Hi everyone,
I'm a Msc. student in epidemiology with absolutely no background in genetics and Plink who's in over his head in his genetic epidemiology class, so I'm sorry in advance if my question seems trivial or if it's not explained well.
I have a homework that was in two parts, the first part being quality control/cleaning a dataset and this part which is a statistical analysis of the data we cleaned earlier. The first part went well, I have the same amount of SNPs and participants remaining as in the teacher's solution.
The final dataset contains 500 SNPs and around 15 000 participants. Our SNPs are all 300kb around the PITX2 gene. This is a case-control study in which we're trying to find the association between SNPs and one specific phenotype using logistic regression. It's also not explicitly stated, but the way things are worded, I have a feeling I'm supposed to find one SNP associated with the phenotype and then talk about it.
We are using Plink and for building our model the teacher gives us the code line, we basically just have to choose which covariates to include.
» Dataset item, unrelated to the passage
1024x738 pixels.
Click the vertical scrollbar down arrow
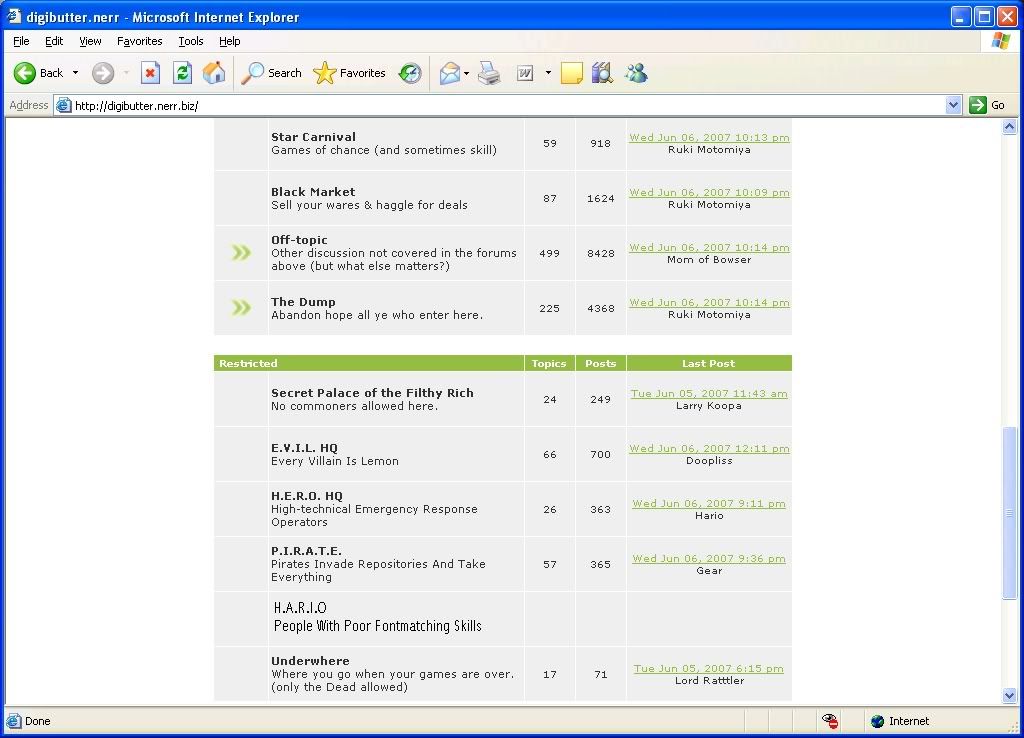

I did exactly that and went in R to make a manhattan plot and look at my results. I created a column to get my -log10 of my p-values and realized that most of my 500 SNPs are statistically significant. About one-fifth of them have a -log10 p-value of around 40 and not a single one of them stands out from the rest. That was the code I used for my regression.
plink \
--bfile cohorte3rs \
--logistic sex \
--ci 0.95 \
--covar covariables.txt \
--covar-name AGE SEX BMI EDUYRS C1 C2 C3 C4 C5 \
--hide-covar \
--out model1
Now, I'm a total beginner but that doesn't seem to make sense, so I'm wondering what could have went wrong?
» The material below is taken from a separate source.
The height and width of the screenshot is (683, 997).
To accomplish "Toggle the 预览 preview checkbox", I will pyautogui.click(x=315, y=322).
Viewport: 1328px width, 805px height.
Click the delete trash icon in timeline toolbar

I'm pretty sure about the covariates I'm using, even when I try changing them a bit the result doesn't seem to really change.
Is it possible that I screwed up somewhere in the data cleaning part but was still able to get exactly the same number of remaining SNPs and participants as intended?
Sorry for the long post, if any of you can give me some assistance, that would be greatly appreciated, thanks!
Thank you for taking the time to answer!
I copy/pasted the version in which I forgot to remove SEX from my covariates. I didn't expect this type of results since we usually read articles and it's not what we're used to see. I tried a couple of my highest -log10 p values on https://genetics.opentargets.org/ and most seem to be strongly associated with my phenotype so it actually makes sense.
Thanks again!